Available Strategic Options

Option 1 - International Expansion: Fitbit saw promising returns in its expansion overseas with sales doubling in Asia-Pacific, Europe, the Middle East, and Africa markets while U.S. sales increased 33% (Pressman, 2016). A future strategy could include increasing the company's marketing push outside of the U.S. where there is market growth potential. A key advantage to this option is that it would increase the total potential market share for the industry, which could reduce rivalry among competitors and make the industry more attractive. However, differences in culture and living standards could be a disadvantage for Fitbit, as their price premium model may not be as successful in other countries.

Option 2 - Increased Focus on Health and Wellness Solutions: This strategy would include a full integration into a digital platform to help patients with certain medical conditions to better manage their daily activity and overall care. Data tracking could be expanded to include glucose monitoring, blood sugar, heart monitoring, daily medication alerts, and providing meaningful information that is linked to users’ healthcare providers. A key advantage of this option is that it serves as a differentiator by offering something completely new to the fitness tracking space. A disadvantage is that it is costly and requires significant investment in R&D. 

Recommendation

Fitbit’s best chance for long-term differentiation and growth is focusing their efforts on health and wellness through patient data tracking. Fitbit built a trusted brand platform based on easy and fun fitness tracking, which gives them a natural segue into providing deeper, more meaningful health insights. Furthermore, their open API enables them to continue expanding their partnerships with software and hardware providers. Fitbit’s fashionable and discreet look will help them convert those who currently use monitoring devices that are bulky or not aesthetically pleasing.

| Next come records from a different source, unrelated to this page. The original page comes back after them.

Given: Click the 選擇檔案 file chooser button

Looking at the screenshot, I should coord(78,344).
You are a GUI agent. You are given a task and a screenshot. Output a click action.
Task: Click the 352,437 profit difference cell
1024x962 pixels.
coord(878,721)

Suggestions for Implementation: Fitbit should conduct market research to determine where the patient needs are and what data should be tracked. Then they should invest in R&D to learn how to enhance their current products or expand their product lines to meet these needs. The ultimate goal should be to become a “one-stop shop” for consumers who need to track a range of health-related data. R&D efforts should focus on how this data can be monitored in a way that is simple enough for users but provides sufficient feedback. Fitbit should also focus on enhancing the quality of its data. For example, instead of simply giving heart rate statistics, Fitbit can provide alerts to their users if their data falls outside of an acceptable range. Fitbit can use this data to provide personalized recommendations that users can implement to improve their health (i.e, go for a walk, take 5 deep breaths, set bed time alerts).

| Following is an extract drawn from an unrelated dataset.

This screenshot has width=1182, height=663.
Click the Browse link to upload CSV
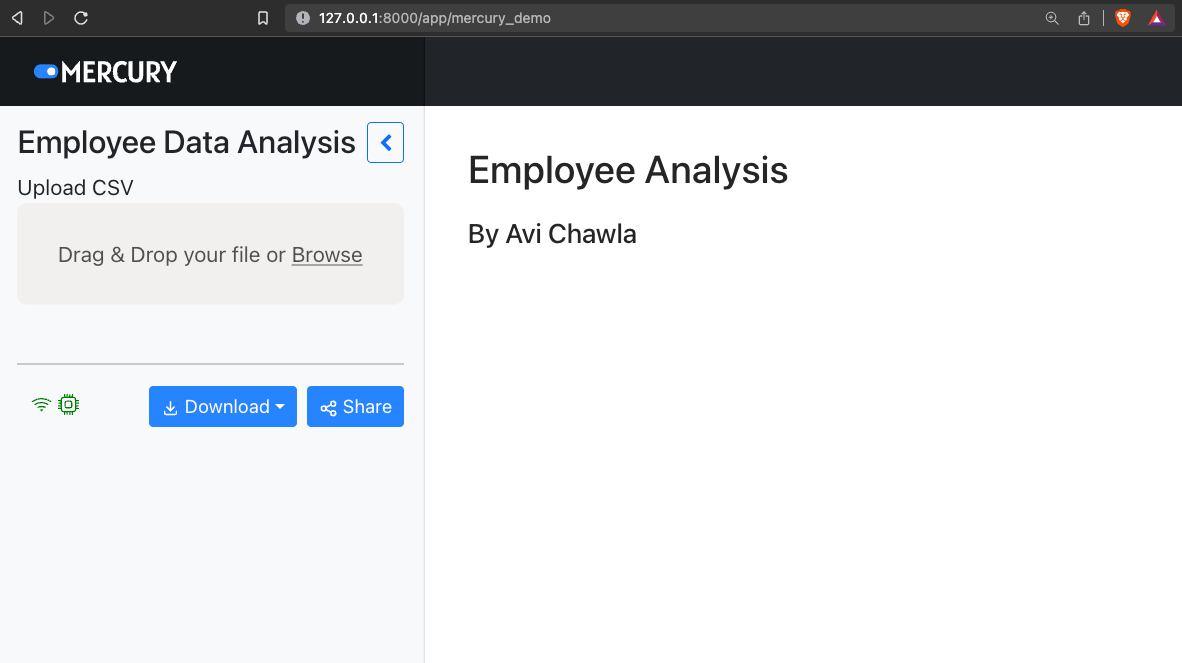tap(327, 255)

Fitbit should also look to partner with insurance companies, doctor’s offices, and medical device companies. This would further engrain Fitbit into customers’ lifestyles and would assist doctors with gathering and monitoring patient data. Insurance companies can provide discounts for customers who own a Fitbit and medical devices like glucose monitors can be synced through the Fitbit app. By enhancing the features and utility of their product, Fitbit can further differentiate itself from the competition and sustain their competitive advantage in the industry. 

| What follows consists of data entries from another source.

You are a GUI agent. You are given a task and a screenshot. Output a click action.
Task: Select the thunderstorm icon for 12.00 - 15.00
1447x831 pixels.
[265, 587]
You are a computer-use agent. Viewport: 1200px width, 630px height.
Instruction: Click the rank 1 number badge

This article was a part of group research. The views and opinions expressed in this article are those of the authors and do not necessarily reflect the official policy or position of any company/agency. Examples of analysis performed within this article are only examples. They should not be utilized in real-world analytic products as they are based only on very limited and dated open source information. Assumptions made within the analysis are not reflective of the position of any entity.